Saturday, May 22, 2010

Media Roots - A Branch of the Indie Media Revolution


Abby Martin is an artist, activist and citizen journalist based in Oakland, California, who recently launched a collaborative, online media project fueled by citizen journalism. In full disclosure, Martin, along with San Diego media reform advocate Mera Szendro Bok, and myself, are beginning a campaign that we hope will contribute to a national discussion about media reform. This campaign frames media reform as a human rights issue, an idea that is codified in international law, which will be the subject of further writing. But for now, I want to focus on Martin’s latest project and what she has to say about the growing independent media revolution that is making big changes in the information ecosystem.


MediaRoots.org
launched recently on the principle that citizen journalism is necessary to provide the adequate information for a democracy. The name is a metaphor for how a tree sustains itself - with a network of roots below ground that are many times more extensive than the structure above. The idea is that in a democratic society, as it is in nature, there can be no progress without the “grassroots.”

“In order for people to build up their communities, they need to be well informed on the issues that impact their lives,” the about information on the site says. “Far-reaching grassroots networks of information and activism created by us must extend far beyond the institutional structures created for us.”

In a recent phone call with Abby Martin, the site’s creator, she discussed how Media Roots and other independent and citizen media sites are attempting to fill a void left by a retreating mainstream media. Out of this vacuum of comes a demand for information, which is causing resurgence in the citizen media movement.

“Worldwide, we see citizen journalism happening everywhere,” she said. “It’s a renaissance. I think that’s where media is headed, as far as real media.”

The latest reports show that independent and citizen journalism is growing in the United States and abroad. Spot.us, a San Francisco-based, crowd-funded community journalism site recently announced it will expand its investigative journalism network to cover Seattle. Meanwhile, in the Czech Republic, hyperlocal community newsrooms are in bloom, with an investment firm there financing the expansion of café/cooperative newsroom hybrids.


Martin says Media Roots, beyond providing more content for the public, is also a pathway beyond the blocks that inhibit the free flow of content into mass media. Publication ownership, private interest advertising, source dependency, and flak machines are all blocks to the free flow of information, and form the basis for Edward Herman and Noam Chomsky’s “propaganda model."

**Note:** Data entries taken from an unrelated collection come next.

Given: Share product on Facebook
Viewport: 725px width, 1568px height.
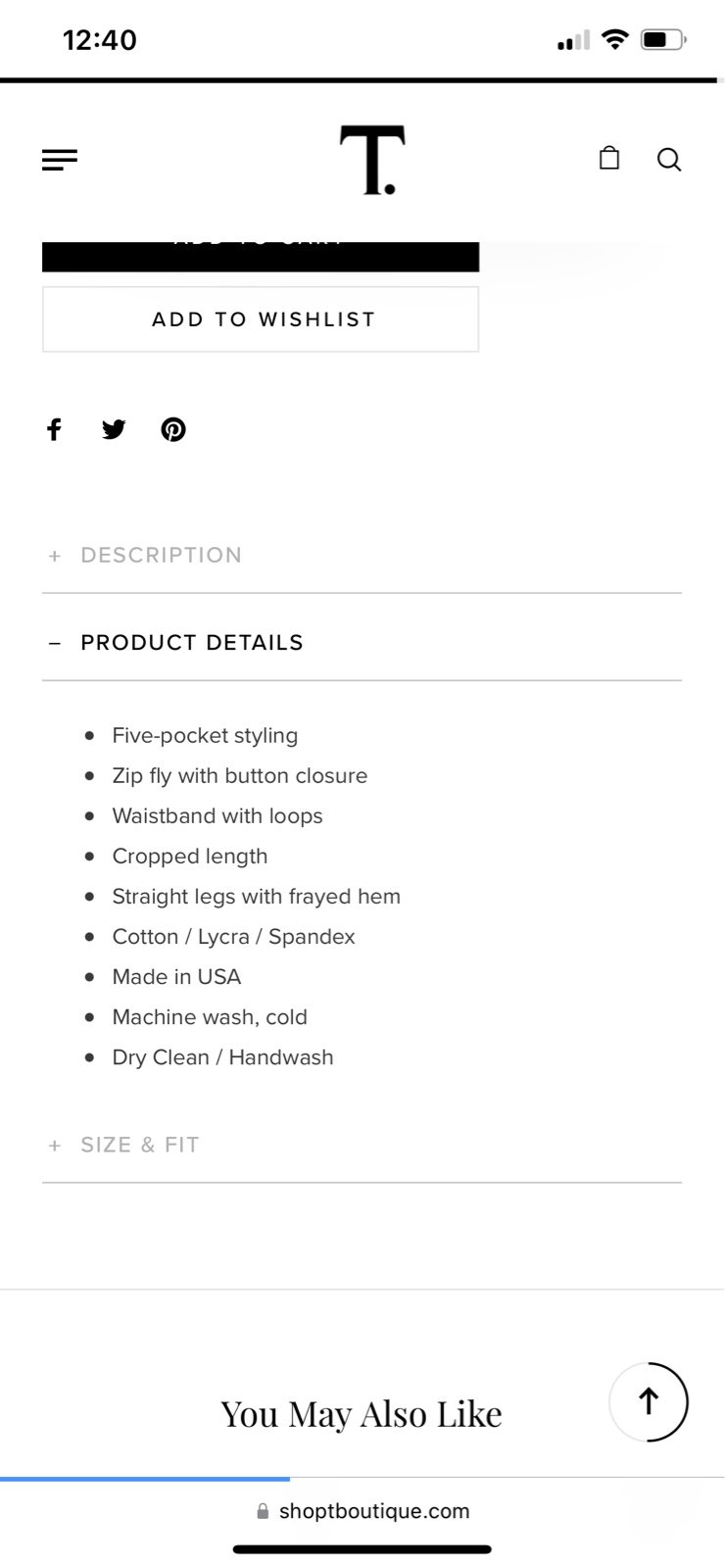Looking at the screenshot, I should click(x=55, y=429).
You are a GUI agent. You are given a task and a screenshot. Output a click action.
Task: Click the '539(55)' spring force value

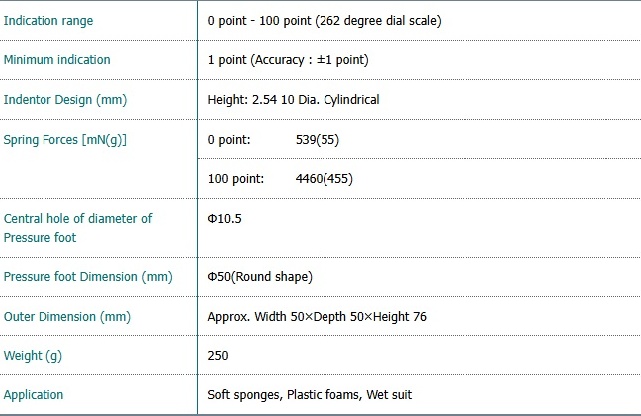(x=317, y=139)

“This is what you say, this is what you’re told,” Martin said. “People don’t understand that everything they see and hear is filtered.”

Fulfilling this purpose also means collecting information from other sources across the web and presenting them to visitors.

“It’s scary because the web has so much information, and it’s important to guide people to the most credible information,” she said.

To that end, Martin’s site currently features aggregated news content from mainstream and alternative news content. But she’s hoping to find citizen journalists to create original content that will dominate Media Roots. She’s already received word from several journalists who want to produce content for her site, including an Apache attack-helicopter pilot stationed in Germany who plans to file behind-the-scenes reports and perspectives.

While citizen journalism and the hyperlocal newsroom are gaining momentum, they are only plugging small streams coming from a massive communication dike. On a national scale, the media system still is collapsing. Ahead of a May 11 national summit in Washington, DC on the future of journalism, public media and open internet, Free Press released a paper that described the situation as “grim.”

“The implications for our communities are dire: Even after decades of newsroom layoffs and broad cost-cutting, traditional news outlets continue to produce the vast majority of original reporting,” Free Press wrote in the paper, “New Public Media: A Plan for Action. “Blogs and amateur reporting are not enough to fill the void. Professional reporters, fact checkers and editors are needed to keep a watchful eye on the powerful and to reliably examine the vital issues that most Americans don’t have time to follow closely.”

The media reform organization advocated new sources of funding for the country’s anemic public media budget, including reducing the commercial broadcast industry’s $10 Billion annual entitlement of public radio spectrum, to be placed in a trust fund for long-term viability. Martin doesn’t have a trust fund, but she has something else that the citizen journalism movement needs to survive.

“I don’t have 100 grand,” she said, “but I do have my spirit.”